- [Task instructions]
For this exercise, transcribe the records below without changing a word.

▼

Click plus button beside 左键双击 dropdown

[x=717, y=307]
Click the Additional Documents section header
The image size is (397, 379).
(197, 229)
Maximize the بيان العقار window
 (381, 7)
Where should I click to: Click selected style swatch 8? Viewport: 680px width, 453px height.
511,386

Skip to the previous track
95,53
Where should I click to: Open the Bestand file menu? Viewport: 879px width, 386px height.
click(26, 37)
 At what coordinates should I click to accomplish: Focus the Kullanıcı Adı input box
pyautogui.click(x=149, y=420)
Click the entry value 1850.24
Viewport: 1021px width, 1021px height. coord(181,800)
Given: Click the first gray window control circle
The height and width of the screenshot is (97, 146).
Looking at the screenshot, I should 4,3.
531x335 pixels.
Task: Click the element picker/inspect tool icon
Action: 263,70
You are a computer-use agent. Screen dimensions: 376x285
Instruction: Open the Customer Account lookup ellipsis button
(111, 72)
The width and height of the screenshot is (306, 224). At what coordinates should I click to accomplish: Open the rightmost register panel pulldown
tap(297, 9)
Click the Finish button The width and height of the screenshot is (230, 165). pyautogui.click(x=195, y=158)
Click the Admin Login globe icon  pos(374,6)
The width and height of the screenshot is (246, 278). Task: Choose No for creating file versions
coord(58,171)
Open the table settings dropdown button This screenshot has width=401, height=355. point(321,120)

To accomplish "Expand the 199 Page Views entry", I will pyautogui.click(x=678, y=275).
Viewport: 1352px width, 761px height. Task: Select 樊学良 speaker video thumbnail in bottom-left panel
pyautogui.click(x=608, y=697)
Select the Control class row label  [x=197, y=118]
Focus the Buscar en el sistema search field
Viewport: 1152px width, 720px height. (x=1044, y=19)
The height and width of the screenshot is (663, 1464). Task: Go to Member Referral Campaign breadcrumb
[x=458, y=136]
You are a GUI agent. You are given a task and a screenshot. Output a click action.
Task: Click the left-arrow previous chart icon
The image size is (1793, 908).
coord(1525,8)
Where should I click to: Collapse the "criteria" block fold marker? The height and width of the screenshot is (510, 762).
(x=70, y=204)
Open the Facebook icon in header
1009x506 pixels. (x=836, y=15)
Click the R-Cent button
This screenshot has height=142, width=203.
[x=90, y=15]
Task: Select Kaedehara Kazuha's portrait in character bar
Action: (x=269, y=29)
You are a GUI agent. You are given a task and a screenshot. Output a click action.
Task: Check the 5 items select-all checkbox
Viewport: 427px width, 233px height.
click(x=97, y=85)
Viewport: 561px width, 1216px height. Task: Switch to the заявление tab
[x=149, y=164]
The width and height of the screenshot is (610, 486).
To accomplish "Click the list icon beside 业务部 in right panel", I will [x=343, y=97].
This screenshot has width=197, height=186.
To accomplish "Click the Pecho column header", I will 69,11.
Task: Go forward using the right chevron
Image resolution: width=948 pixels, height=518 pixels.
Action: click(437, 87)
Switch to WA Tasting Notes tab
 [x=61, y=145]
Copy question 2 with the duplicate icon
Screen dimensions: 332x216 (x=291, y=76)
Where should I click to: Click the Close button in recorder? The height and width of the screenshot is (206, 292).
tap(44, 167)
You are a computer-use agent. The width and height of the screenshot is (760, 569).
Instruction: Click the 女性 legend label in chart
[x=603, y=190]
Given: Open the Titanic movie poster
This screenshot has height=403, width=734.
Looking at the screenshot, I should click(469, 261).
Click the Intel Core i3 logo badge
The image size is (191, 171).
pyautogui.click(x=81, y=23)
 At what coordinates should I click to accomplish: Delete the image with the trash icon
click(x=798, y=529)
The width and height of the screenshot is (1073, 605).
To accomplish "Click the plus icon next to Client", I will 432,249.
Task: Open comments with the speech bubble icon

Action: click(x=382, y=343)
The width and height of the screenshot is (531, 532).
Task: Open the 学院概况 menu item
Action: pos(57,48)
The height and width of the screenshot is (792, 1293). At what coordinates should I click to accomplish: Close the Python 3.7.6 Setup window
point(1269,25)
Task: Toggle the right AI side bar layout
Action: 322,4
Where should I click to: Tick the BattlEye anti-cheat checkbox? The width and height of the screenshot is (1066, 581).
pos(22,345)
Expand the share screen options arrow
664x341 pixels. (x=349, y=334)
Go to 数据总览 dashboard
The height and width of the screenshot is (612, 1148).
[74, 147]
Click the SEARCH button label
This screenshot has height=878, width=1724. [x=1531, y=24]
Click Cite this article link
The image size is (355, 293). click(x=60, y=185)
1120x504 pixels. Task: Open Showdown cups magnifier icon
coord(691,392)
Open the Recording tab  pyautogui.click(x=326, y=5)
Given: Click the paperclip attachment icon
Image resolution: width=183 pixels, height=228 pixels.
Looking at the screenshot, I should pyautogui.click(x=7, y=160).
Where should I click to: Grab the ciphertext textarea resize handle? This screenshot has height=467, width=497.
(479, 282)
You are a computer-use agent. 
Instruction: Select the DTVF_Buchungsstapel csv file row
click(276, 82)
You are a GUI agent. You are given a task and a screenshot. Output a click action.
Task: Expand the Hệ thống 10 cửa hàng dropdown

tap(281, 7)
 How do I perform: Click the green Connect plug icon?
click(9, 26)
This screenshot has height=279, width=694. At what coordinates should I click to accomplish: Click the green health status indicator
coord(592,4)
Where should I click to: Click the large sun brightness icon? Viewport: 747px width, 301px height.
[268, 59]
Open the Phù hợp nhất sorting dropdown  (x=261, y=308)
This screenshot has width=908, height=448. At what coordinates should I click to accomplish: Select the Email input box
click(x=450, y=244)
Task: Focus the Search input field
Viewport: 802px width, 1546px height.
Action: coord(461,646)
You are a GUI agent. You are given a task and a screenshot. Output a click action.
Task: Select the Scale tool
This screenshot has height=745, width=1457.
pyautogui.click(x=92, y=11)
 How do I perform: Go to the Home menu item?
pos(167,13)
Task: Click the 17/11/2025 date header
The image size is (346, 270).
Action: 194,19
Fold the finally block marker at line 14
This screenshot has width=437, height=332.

▲

- [Output of the exercise]
Click plus button beside 左键双击 dropdown

[x=717, y=307]
Click the Additional Documents section header
The image size is (397, 379).
(197, 229)
Maximize the بيان العقار window
 (381, 7)
Where should I click to: Click selected style swatch 8? Viewport: 680px width, 453px height.
511,386

Skip to the previous track
95,53
Where should I click to: Open the Bestand file menu? Viewport: 879px width, 386px height.
click(26, 37)
 At what coordinates should I click to accomplish: Focus the Kullanıcı Adı input box
pyautogui.click(x=149, y=420)
Click the entry value 1850.24
Viewport: 1021px width, 1021px height. coord(181,800)
Given: Click the first gray window control circle
The height and width of the screenshot is (97, 146).
Looking at the screenshot, I should 4,3.
531x335 pixels.
Task: Click the element picker/inspect tool icon
Action: 263,70
You are a computer-use agent. Screen dimensions: 376x285
Instruction: Open the Customer Account lookup ellipsis button
(111, 72)
The width and height of the screenshot is (306, 224). At what coordinates should I click to accomplish: Open the rightmost register panel pulldown
tap(297, 9)
Click the Finish button The width and height of the screenshot is (230, 165). pyautogui.click(x=195, y=158)
Click the Admin Login globe icon  pos(374,6)
The width and height of the screenshot is (246, 278). Task: Choose No for creating file versions
coord(58,171)
Open the table settings dropdown button This screenshot has width=401, height=355. point(321,120)

To accomplish "Expand the 199 Page Views entry", I will pyautogui.click(x=678, y=275).
Viewport: 1352px width, 761px height. Task: Select 樊学良 speaker video thumbnail in bottom-left panel
pyautogui.click(x=608, y=697)
Select the Control class row label  [x=197, y=118]
Focus the Buscar en el sistema search field
Viewport: 1152px width, 720px height. (x=1044, y=19)
The height and width of the screenshot is (663, 1464). Task: Go to Member Referral Campaign breadcrumb
[x=458, y=136]
You are a GUI agent. You are given a task and a screenshot. Output a click action.
Task: Click the left-arrow previous chart icon
The image size is (1793, 908).
coord(1525,8)
Where should I click to: Collapse the "criteria" block fold marker? The height and width of the screenshot is (510, 762).
(x=70, y=204)
Open the Facebook icon in header
1009x506 pixels. (x=836, y=15)
Click the R-Cent button
This screenshot has height=142, width=203.
[x=90, y=15]
Task: Select Kaedehara Kazuha's portrait in character bar
Action: (x=269, y=29)
You are a GUI agent. You are given a task and a screenshot. Output a click action.
Task: Check the 5 items select-all checkbox
Viewport: 427px width, 233px height.
click(x=97, y=85)
Viewport: 561px width, 1216px height. Task: Switch to the заявление tab
[x=149, y=164]
The width and height of the screenshot is (610, 486).
To accomplish "Click the list icon beside 业务部 in right panel", I will [x=343, y=97].
This screenshot has width=197, height=186.
To accomplish "Click the Pecho column header", I will 69,11.
Task: Go forward using the right chevron
Image resolution: width=948 pixels, height=518 pixels.
Action: click(437, 87)
Switch to WA Tasting Notes tab
 [x=61, y=145]
Copy question 2 with the duplicate icon
Screen dimensions: 332x216 (x=291, y=76)
Where should I click to: Click the Close button in recorder? The height and width of the screenshot is (206, 292).
tap(44, 167)
You are a computer-use agent. The width and height of the screenshot is (760, 569).
Instruction: Click the 女性 legend label in chart
[x=603, y=190]
Given: Open the Titanic movie poster
This screenshot has height=403, width=734.
Looking at the screenshot, I should click(469, 261).
Click the Intel Core i3 logo badge
The image size is (191, 171).
pyautogui.click(x=81, y=23)
 At what coordinates should I click to accomplish: Delete the image with the trash icon
click(x=798, y=529)
The width and height of the screenshot is (1073, 605).
To accomplish "Click the plus icon next to Client", I will 432,249.
Task: Open comments with the speech bubble icon

Action: click(x=382, y=343)
The width and height of the screenshot is (531, 532).
Task: Open the 学院概况 menu item
Action: pos(57,48)
The height and width of the screenshot is (792, 1293). At what coordinates should I click to accomplish: Close the Python 3.7.6 Setup window
point(1269,25)
Task: Toggle the right AI side bar layout
Action: 322,4
Where should I click to: Tick the BattlEye anti-cheat checkbox? The width and height of the screenshot is (1066, 581).
pos(22,345)
Expand the share screen options arrow
664x341 pixels. (x=349, y=334)
Go to 数据总览 dashboard
The height and width of the screenshot is (612, 1148).
[74, 147]
Click the SEARCH button label
This screenshot has height=878, width=1724. [x=1531, y=24]
Click Cite this article link
The image size is (355, 293). click(x=60, y=185)
1120x504 pixels. Task: Open Showdown cups magnifier icon
coord(691,392)
Open the Recording tab  pyautogui.click(x=326, y=5)
Given: Click the paperclip attachment icon
Image resolution: width=183 pixels, height=228 pixels.
Looking at the screenshot, I should pyautogui.click(x=7, y=160).
Where should I click to: Grab the ciphertext textarea resize handle? This screenshot has height=467, width=497.
(479, 282)
You are a computer-use agent. 
Instruction: Select the DTVF_Buchungsstapel csv file row
click(276, 82)
You are a GUI agent. You are given a task and a screenshot. Output a click action.
Task: Expand the Hệ thống 10 cửa hàng dropdown

tap(281, 7)
 How do I perform: Click the green Connect plug icon?
click(9, 26)
This screenshot has height=279, width=694. At what coordinates should I click to accomplish: Click the green health status indicator
coord(592,4)
Where should I click to: Click the large sun brightness icon? Viewport: 747px width, 301px height.
[268, 59]
Open the Phù hợp nhất sorting dropdown  (x=261, y=308)
This screenshot has width=908, height=448. At what coordinates should I click to accomplish: Select the Email input box
click(x=450, y=244)
Task: Focus the Search input field
Viewport: 802px width, 1546px height.
Action: coord(461,646)
You are a GUI agent. You are given a task and a screenshot. Output a click action.
Task: Select the Scale tool
This screenshot has height=745, width=1457.
pyautogui.click(x=92, y=11)
 How do I perform: Go to the Home menu item?
pos(167,13)
Task: Click the 17/11/2025 date header
The image size is (346, 270).
Action: 194,19
Fold the finally block marker at line 14
This screenshot has width=437, height=332.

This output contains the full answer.